Anova stands for Analysis of Variance and there are several functions in R, e.g. aov(). It
builds upon a linear model and basically is a t-test for multiple explanatory factors.
It is more appropriate as you don't test each effect separately. This is a be a problem
when the two factors are autocorrelated, testing them independently means you end up
double counting some the variance explained.
``` {r}
# Compute the anova
summary(anova_betagal <- aov(data = betagal_results,
Activity ~ Condition + biological_replicate))
```
As you can see, this does not give us a pairwise p-value, but only one per factor.
To compute the statistical significance between pairs, a post-hoc test is needed.
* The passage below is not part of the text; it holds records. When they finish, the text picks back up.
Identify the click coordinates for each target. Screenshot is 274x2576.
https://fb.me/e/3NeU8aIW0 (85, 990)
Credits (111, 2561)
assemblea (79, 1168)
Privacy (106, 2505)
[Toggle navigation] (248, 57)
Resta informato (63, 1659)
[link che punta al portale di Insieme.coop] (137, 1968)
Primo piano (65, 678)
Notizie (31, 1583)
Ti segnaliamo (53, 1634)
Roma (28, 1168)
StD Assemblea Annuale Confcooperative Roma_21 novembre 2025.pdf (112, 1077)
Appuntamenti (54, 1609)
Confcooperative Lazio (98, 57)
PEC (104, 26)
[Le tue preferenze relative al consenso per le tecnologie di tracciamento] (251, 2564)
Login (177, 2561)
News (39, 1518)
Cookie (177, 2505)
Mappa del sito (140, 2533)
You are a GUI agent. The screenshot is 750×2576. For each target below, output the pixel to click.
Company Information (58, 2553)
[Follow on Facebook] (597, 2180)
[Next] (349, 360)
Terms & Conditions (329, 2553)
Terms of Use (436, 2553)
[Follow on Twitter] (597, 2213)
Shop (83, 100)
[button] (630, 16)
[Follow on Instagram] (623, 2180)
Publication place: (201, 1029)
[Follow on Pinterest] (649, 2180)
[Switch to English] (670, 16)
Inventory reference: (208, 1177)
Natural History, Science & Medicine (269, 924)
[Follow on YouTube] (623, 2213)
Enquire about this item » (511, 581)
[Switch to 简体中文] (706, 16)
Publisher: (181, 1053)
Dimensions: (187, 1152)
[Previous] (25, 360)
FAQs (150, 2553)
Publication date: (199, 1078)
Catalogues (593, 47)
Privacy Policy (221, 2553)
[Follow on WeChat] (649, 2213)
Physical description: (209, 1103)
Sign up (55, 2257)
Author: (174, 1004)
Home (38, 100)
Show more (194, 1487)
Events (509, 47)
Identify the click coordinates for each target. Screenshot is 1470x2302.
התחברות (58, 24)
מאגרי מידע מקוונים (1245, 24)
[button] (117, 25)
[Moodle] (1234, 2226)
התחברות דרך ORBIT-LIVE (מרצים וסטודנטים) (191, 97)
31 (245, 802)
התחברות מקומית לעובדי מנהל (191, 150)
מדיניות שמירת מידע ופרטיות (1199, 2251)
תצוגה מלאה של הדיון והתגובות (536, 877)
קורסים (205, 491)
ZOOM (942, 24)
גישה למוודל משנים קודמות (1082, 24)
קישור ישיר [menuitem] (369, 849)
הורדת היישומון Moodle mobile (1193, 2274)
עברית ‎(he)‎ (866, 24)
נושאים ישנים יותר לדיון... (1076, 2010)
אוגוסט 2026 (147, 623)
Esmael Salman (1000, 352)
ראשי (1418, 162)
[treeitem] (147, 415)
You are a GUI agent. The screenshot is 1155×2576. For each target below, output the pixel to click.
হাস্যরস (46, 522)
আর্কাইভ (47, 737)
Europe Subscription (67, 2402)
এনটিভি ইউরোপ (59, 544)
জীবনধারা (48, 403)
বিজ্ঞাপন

This post-hoc test will be conducted below foor the case of interactions between
biological replicates (groups) and conditions. For convenience I use shorter names and
filter for significant comparisons only.
```{r}
# Do the pairwise testing using a post-hoc test:
TukeyHSD(anova_betagal, 'Condition', conf.level = .95)
# This can be tested for all the combinations of groups and reactions. Not all of them are
# interesting, but some might help you to adress specific questions.
betagal_results = mutate(betagal_results,
biological_replicate = gsub('roup ', '', biological_replicate),
Condition = rep(c('R1', 'R2', 'R3', 'R4'), each = 29))
post_hoc_res =
TukeyHSD(aov(data = betagal_results, Activity ~ biological_replicate*Condition),
'biological_replicate:Condition', conf.level = .95)
post_hoc_df = as_tibble(post_hoc_res$`biological_replicate:Condition`,
rownames = 'Comparison')
filter(post_hoc_df, `p adj` <= 0.05)
```
**The to do list is identical, you just have more tools to address the questions!**
1. Repeat the calculation of activity.
2. Visualise the data by group, reaction, and by both group and reaction separately.
3. Test for statistical difference between pairs of groups in each reaction.
4. Do the same reactions from different groups agree with each other or is there a strong
‘batch effect’?
5. If you can combine the data from some or all of the different groups, which pairs of
reactions now show significant difference from each other?